START INFORMATION GIVEN

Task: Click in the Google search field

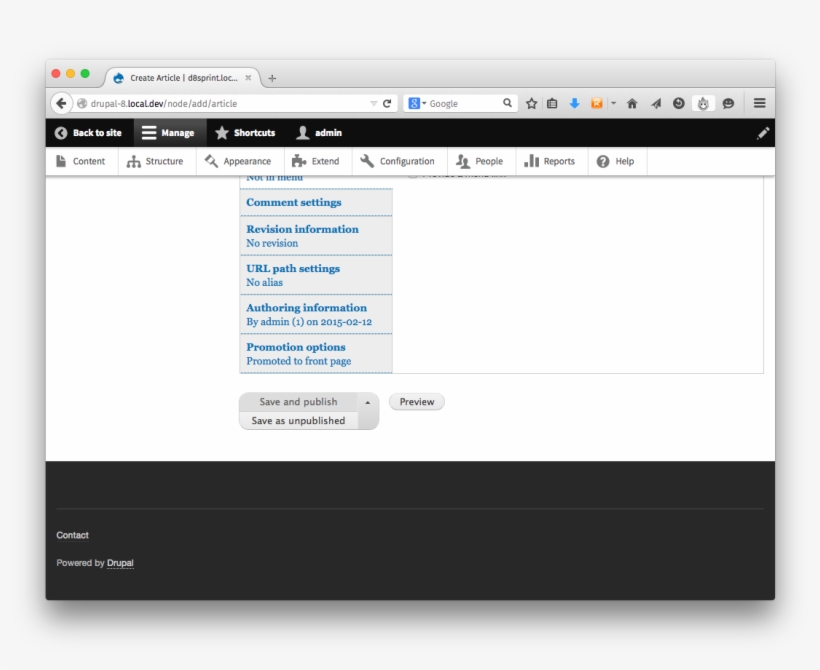Action: pos(461,103)
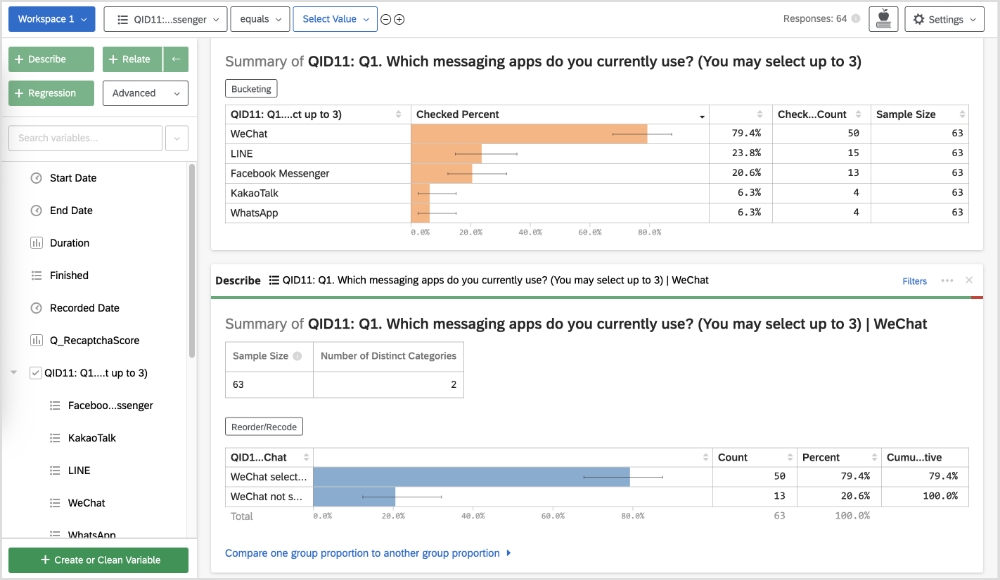Close the WeChat describe card
The image size is (1000, 580).
click(969, 281)

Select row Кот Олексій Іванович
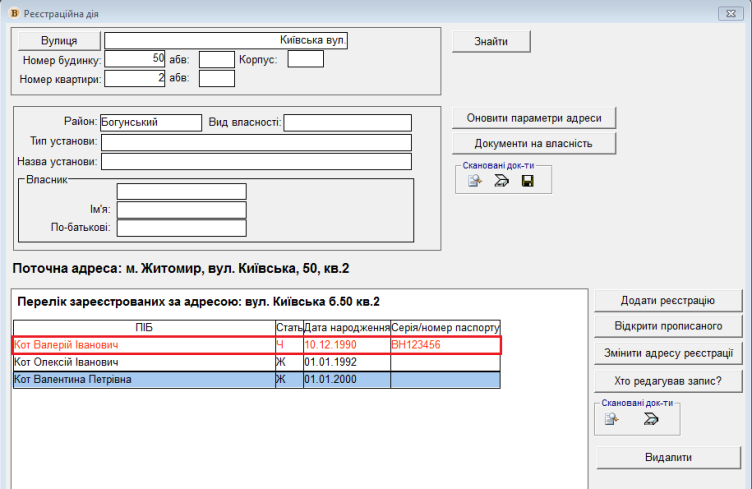pyautogui.click(x=143, y=362)
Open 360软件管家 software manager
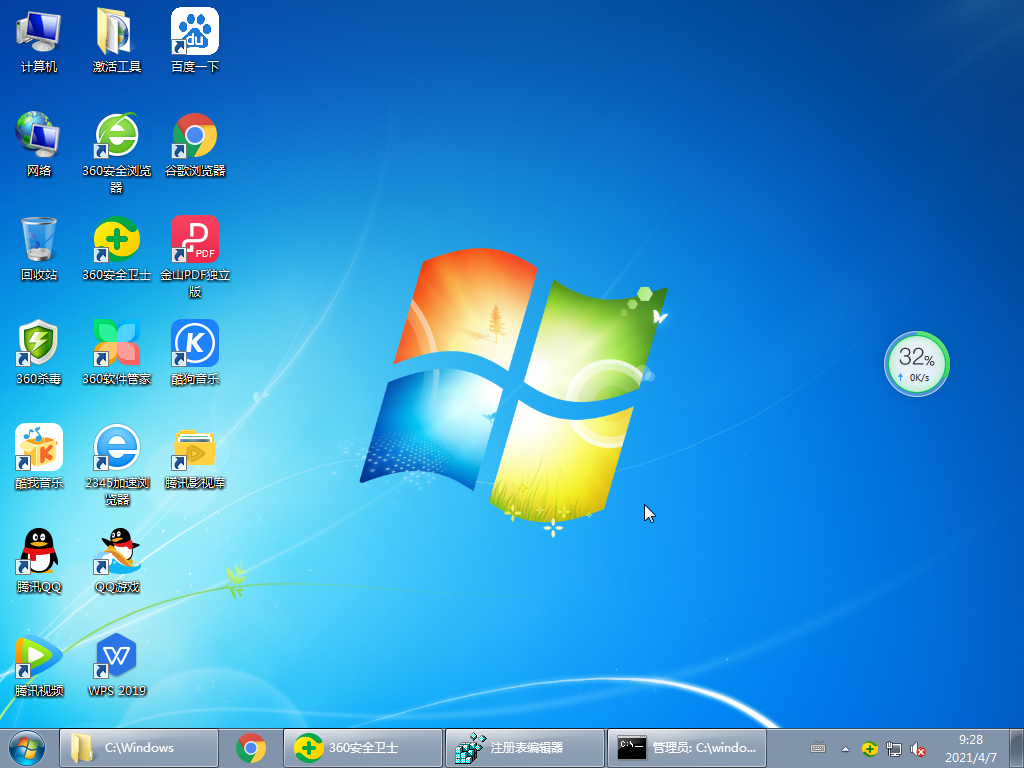The width and height of the screenshot is (1024, 768). pyautogui.click(x=117, y=345)
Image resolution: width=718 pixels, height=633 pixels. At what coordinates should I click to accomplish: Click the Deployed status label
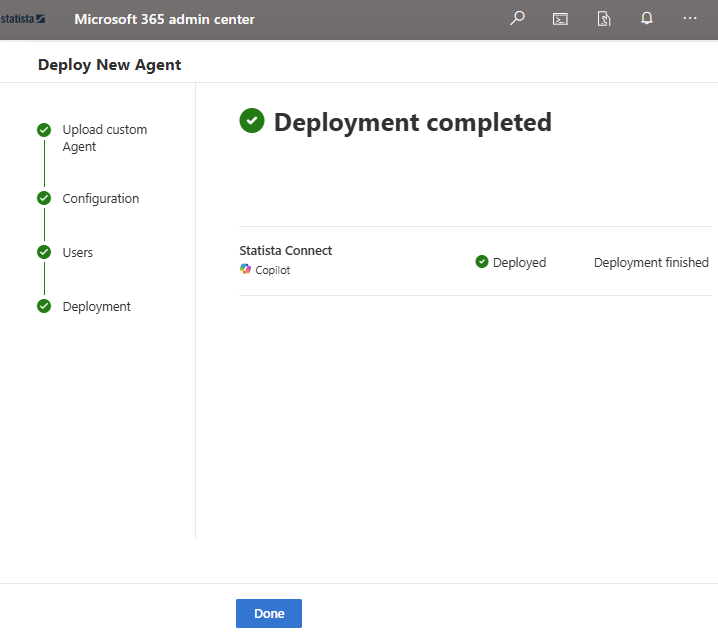519,263
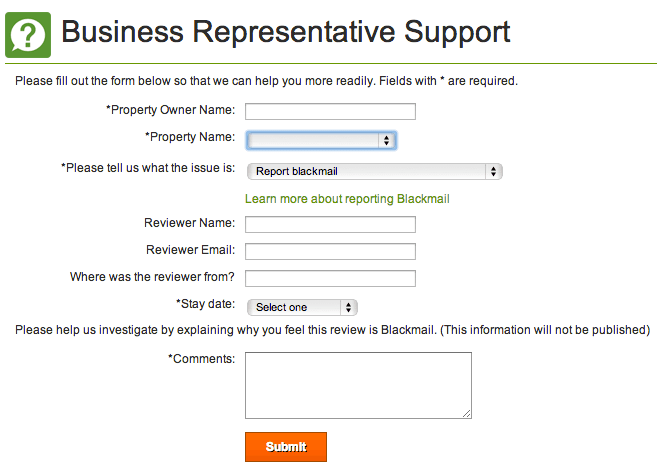Focus the Property Owner Name text field

click(330, 111)
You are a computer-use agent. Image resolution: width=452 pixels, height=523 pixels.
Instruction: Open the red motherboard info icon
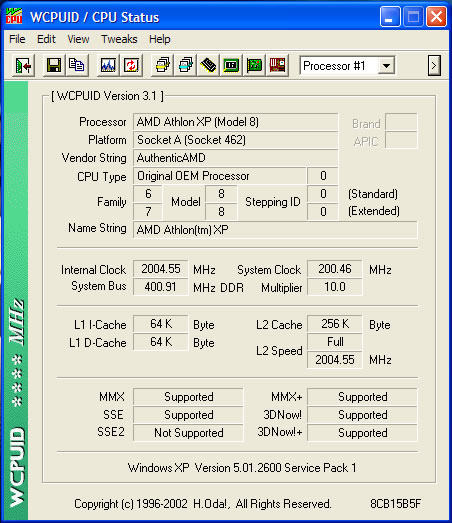277,65
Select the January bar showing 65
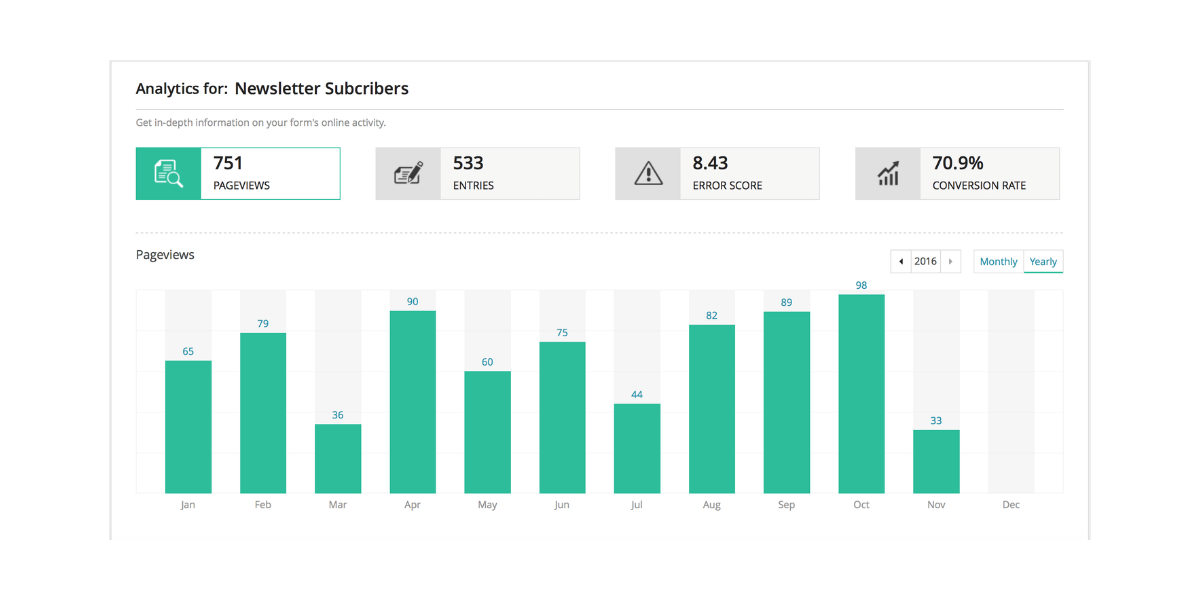Screen dimensions: 1200x600 click(x=188, y=427)
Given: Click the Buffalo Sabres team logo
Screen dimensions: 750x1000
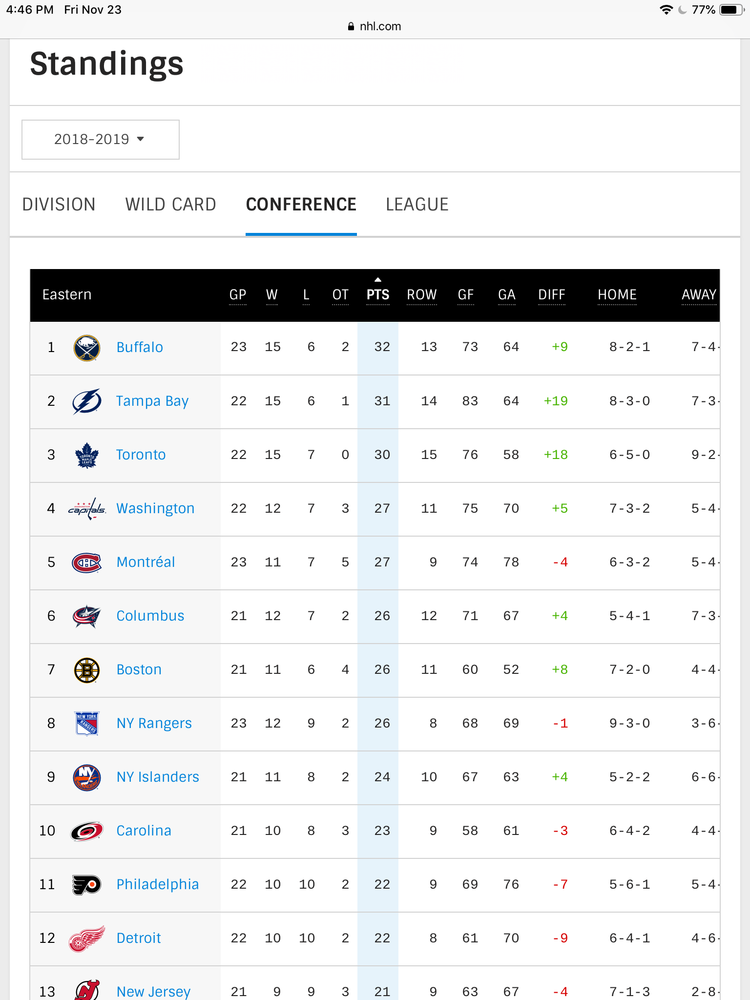Looking at the screenshot, I should click(x=86, y=348).
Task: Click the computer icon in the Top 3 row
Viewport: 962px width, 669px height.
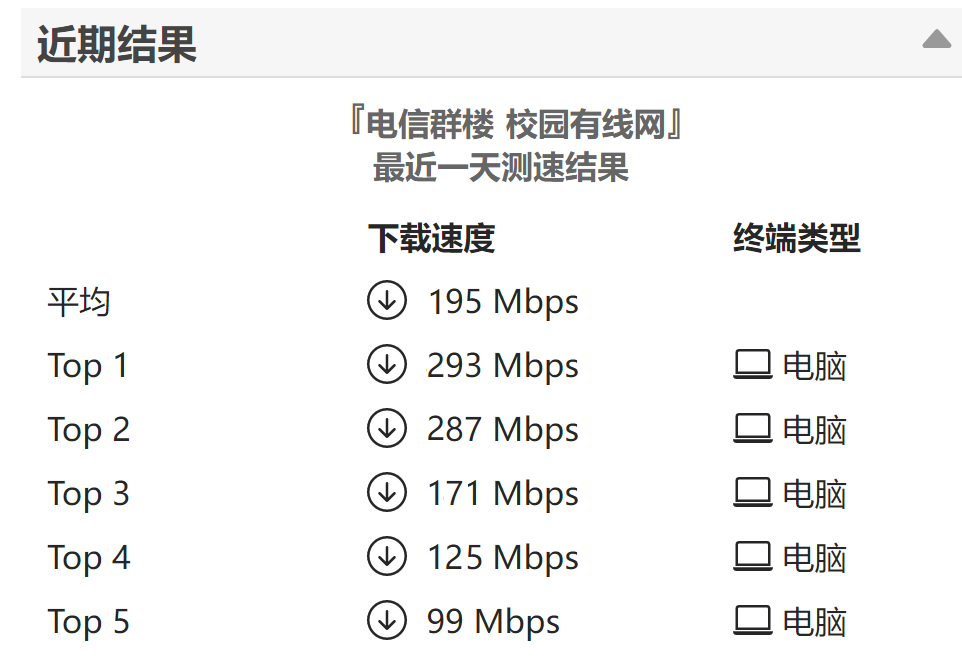Action: tap(753, 492)
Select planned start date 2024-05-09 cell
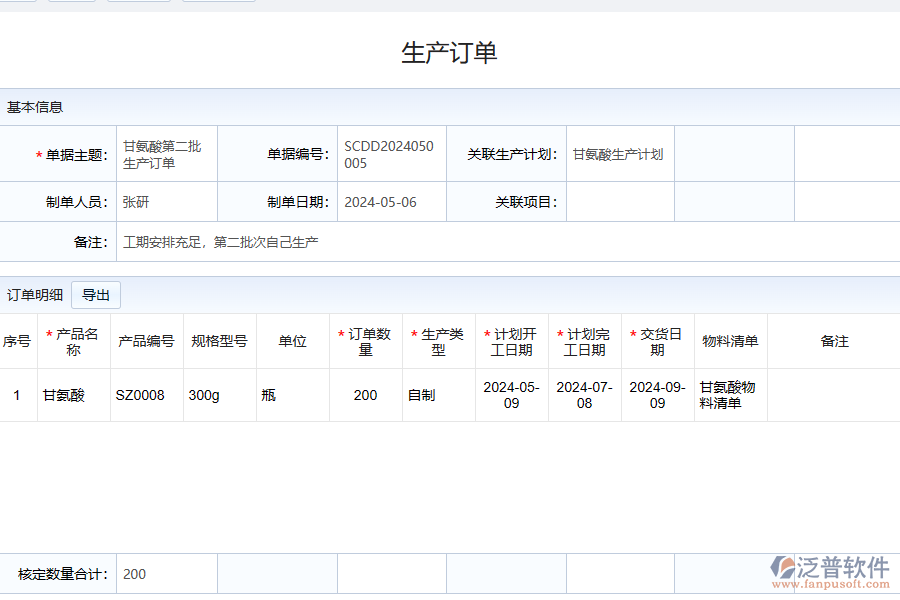The height and width of the screenshot is (600, 900). pos(511,395)
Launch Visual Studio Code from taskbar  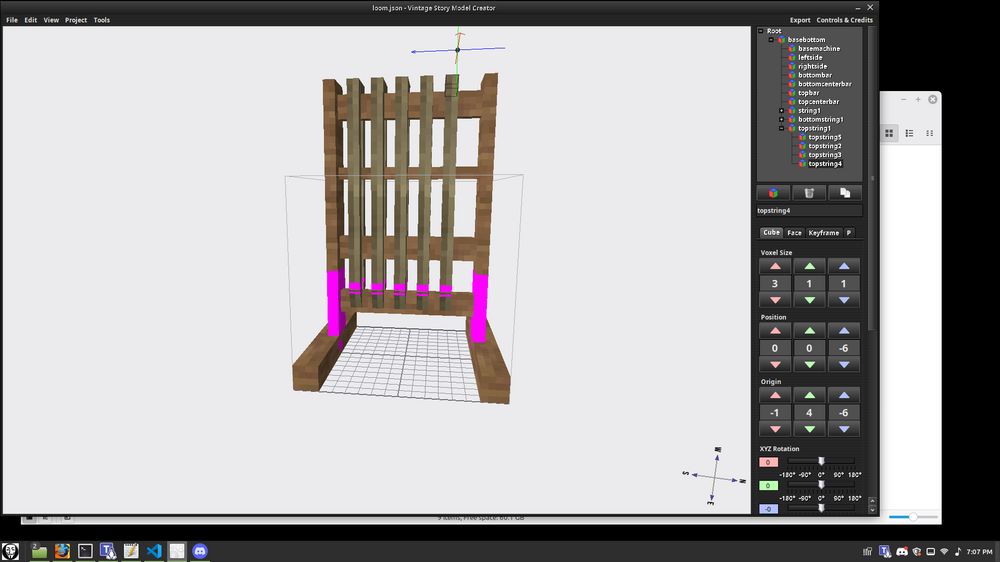153,551
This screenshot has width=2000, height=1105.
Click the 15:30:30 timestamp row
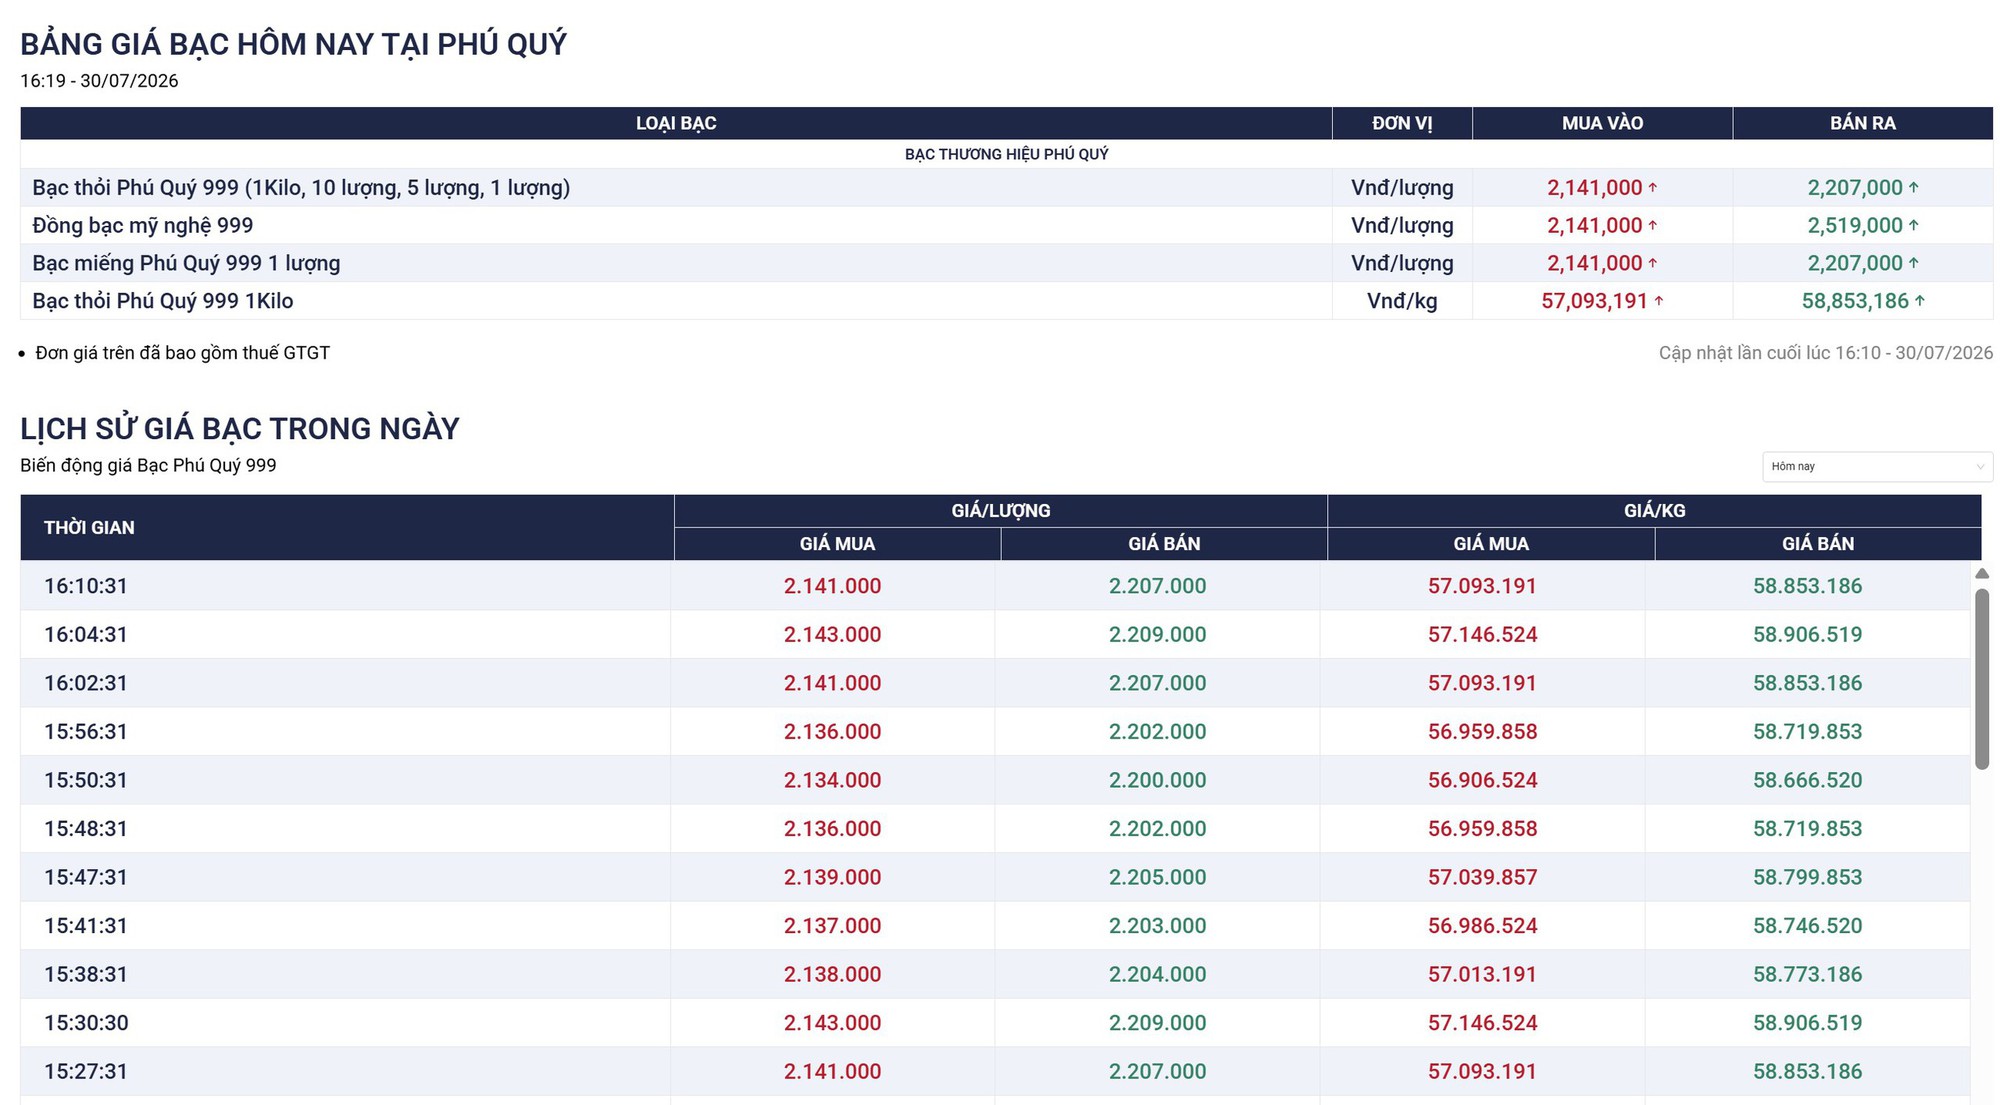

END INFORMATION GIVEN

▶ TASK STATEMENT
The expected output is exactly the lines from the one containing "This screenshot has width=2000, height=1105." through the last line of the listing, both included, with every picture left out.

▶ TASK RESULT
This screenshot has width=2000, height=1105.
Click the 15:30:30 timestamp row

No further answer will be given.